▸ **What you are asked to do**:
For every line below, set down an identical copy.

Collected data entries:
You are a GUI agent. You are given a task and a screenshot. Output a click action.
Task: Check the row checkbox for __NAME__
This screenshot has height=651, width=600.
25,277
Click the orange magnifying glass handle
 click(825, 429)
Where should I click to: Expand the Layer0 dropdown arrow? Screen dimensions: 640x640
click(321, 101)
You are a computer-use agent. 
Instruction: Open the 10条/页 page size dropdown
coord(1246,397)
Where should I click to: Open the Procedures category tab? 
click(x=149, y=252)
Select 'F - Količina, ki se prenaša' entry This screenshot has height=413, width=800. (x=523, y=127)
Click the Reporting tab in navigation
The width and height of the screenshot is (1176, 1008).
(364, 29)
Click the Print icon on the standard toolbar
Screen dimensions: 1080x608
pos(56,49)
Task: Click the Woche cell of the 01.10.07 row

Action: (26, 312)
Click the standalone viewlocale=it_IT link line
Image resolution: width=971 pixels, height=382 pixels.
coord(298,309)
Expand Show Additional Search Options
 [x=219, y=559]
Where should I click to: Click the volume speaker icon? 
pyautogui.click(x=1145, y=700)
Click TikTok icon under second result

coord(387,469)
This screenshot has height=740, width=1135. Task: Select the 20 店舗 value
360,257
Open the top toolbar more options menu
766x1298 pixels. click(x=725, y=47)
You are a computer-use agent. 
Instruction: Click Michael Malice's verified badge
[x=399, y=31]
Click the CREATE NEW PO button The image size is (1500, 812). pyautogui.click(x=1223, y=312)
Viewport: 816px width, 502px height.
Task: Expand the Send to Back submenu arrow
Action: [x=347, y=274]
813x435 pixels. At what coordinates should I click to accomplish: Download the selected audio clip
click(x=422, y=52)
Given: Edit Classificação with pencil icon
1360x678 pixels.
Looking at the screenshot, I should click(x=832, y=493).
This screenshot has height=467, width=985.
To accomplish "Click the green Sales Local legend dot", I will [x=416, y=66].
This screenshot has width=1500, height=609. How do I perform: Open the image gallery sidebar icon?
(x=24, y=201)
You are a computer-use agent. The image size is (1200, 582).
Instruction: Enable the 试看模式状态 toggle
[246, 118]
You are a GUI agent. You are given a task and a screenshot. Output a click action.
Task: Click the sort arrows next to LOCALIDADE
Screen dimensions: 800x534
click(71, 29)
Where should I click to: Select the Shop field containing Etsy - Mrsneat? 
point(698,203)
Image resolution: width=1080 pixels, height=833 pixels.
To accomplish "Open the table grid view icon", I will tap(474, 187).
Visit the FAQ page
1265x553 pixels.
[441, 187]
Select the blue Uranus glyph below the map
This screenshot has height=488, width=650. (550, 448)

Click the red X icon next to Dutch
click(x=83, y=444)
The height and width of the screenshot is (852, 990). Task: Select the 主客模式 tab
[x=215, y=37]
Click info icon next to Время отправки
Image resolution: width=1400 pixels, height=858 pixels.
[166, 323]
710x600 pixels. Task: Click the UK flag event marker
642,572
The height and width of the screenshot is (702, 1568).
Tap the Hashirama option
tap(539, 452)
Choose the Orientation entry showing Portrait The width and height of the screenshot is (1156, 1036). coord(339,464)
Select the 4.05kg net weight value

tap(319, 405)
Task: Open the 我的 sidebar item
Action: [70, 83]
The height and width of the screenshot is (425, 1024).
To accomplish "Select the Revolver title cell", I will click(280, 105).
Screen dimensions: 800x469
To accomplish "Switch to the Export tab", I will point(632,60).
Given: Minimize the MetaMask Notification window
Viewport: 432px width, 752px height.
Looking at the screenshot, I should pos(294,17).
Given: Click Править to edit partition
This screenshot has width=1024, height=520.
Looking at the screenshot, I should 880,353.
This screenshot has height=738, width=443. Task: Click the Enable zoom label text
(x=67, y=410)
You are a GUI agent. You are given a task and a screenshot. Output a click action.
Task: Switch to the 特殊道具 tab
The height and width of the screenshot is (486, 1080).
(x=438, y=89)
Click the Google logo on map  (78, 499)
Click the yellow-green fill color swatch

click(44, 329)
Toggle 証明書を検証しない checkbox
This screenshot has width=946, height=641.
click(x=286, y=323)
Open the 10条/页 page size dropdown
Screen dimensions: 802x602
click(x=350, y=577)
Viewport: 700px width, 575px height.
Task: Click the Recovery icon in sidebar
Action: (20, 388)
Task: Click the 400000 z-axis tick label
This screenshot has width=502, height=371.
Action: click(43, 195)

▸ **Solution to this exercise**:
You are a GUI agent. You are given a task and a screenshot. Output a click action.
Task: Check the row checkbox for __NAME__
This screenshot has height=651, width=600.
25,277
Click the orange magnifying glass handle
 click(825, 429)
Where should I click to: Expand the Layer0 dropdown arrow? Screen dimensions: 640x640
click(321, 101)
You are a computer-use agent. 
Instruction: Open the 10条/页 page size dropdown
coord(1246,397)
Where should I click to: Open the Procedures category tab? 
click(x=149, y=252)
Select 'F - Količina, ki se prenaša' entry This screenshot has height=413, width=800. (x=523, y=127)
Click the Reporting tab in navigation
The width and height of the screenshot is (1176, 1008).
(364, 29)
Click the Print icon on the standard toolbar
Screen dimensions: 1080x608
pos(56,49)
Task: Click the Woche cell of the 01.10.07 row

Action: (26, 312)
Click the standalone viewlocale=it_IT link line
Image resolution: width=971 pixels, height=382 pixels.
coord(298,309)
Expand Show Additional Search Options
 [x=219, y=559]
Where should I click to: Click the volume speaker icon? 
pyautogui.click(x=1145, y=700)
Click TikTok icon under second result

coord(387,469)
This screenshot has height=740, width=1135. Task: Select the 20 店舗 value
360,257
Open the top toolbar more options menu
766x1298 pixels. click(x=725, y=47)
You are a computer-use agent. 
Instruction: Click Michael Malice's verified badge
[x=399, y=31]
Click the CREATE NEW PO button The image size is (1500, 812). pyautogui.click(x=1223, y=312)
Viewport: 816px width, 502px height.
Task: Expand the Send to Back submenu arrow
Action: [x=347, y=274]
813x435 pixels. At what coordinates should I click to accomplish: Download the selected audio clip
click(x=422, y=52)
Given: Edit Classificação with pencil icon
1360x678 pixels.
Looking at the screenshot, I should click(x=832, y=493).
This screenshot has height=467, width=985.
To accomplish "Click the green Sales Local legend dot", I will [x=416, y=66].
This screenshot has width=1500, height=609. How do I perform: Open the image gallery sidebar icon?
(x=24, y=201)
You are a computer-use agent. The image size is (1200, 582).
Instruction: Enable the 试看模式状态 toggle
[246, 118]
You are a GUI agent. You are given a task and a screenshot. Output a click action.
Task: Click the sort arrows next to LOCALIDADE
Screen dimensions: 800x534
click(71, 29)
Where should I click to: Select the Shop field containing Etsy - Mrsneat? 
point(698,203)
Image resolution: width=1080 pixels, height=833 pixels.
To accomplish "Open the table grid view icon", I will tap(474, 187).
Visit the FAQ page
1265x553 pixels.
[441, 187]
Select the blue Uranus glyph below the map
This screenshot has height=488, width=650. (550, 448)

Click the red X icon next to Dutch
click(x=83, y=444)
The height and width of the screenshot is (852, 990). Task: Select the 主客模式 tab
[x=215, y=37]
Click info icon next to Время отправки
Image resolution: width=1400 pixels, height=858 pixels.
[166, 323]
710x600 pixels. Task: Click the UK flag event marker
642,572
The height and width of the screenshot is (702, 1568).
Tap the Hashirama option
tap(539, 452)
Choose the Orientation entry showing Portrait The width and height of the screenshot is (1156, 1036). coord(339,464)
Select the 4.05kg net weight value

tap(319, 405)
Task: Open the 我的 sidebar item
Action: [70, 83]
The height and width of the screenshot is (425, 1024).
To accomplish "Select the Revolver title cell", I will click(280, 105).
Screen dimensions: 800x469
To accomplish "Switch to the Export tab", I will point(632,60).
Given: Minimize the MetaMask Notification window
Viewport: 432px width, 752px height.
Looking at the screenshot, I should pos(294,17).
Given: Click Править to edit partition
This screenshot has width=1024, height=520.
Looking at the screenshot, I should 880,353.
This screenshot has height=738, width=443. Task: Click the Enable zoom label text
(x=67, y=410)
You are a GUI agent. You are given a task and a screenshot. Output a click action.
Task: Switch to the 特殊道具 tab
The height and width of the screenshot is (486, 1080).
(x=438, y=89)
Click the Google logo on map  (78, 499)
Click the yellow-green fill color swatch

click(44, 329)
Toggle 証明書を検証しない checkbox
This screenshot has width=946, height=641.
click(x=286, y=323)
Open the 10条/页 page size dropdown
Screen dimensions: 802x602
click(x=350, y=577)
Viewport: 700px width, 575px height.
Task: Click the Recovery icon in sidebar
Action: (20, 388)
Task: Click the 400000 z-axis tick label
This screenshot has width=502, height=371.
Action: click(43, 195)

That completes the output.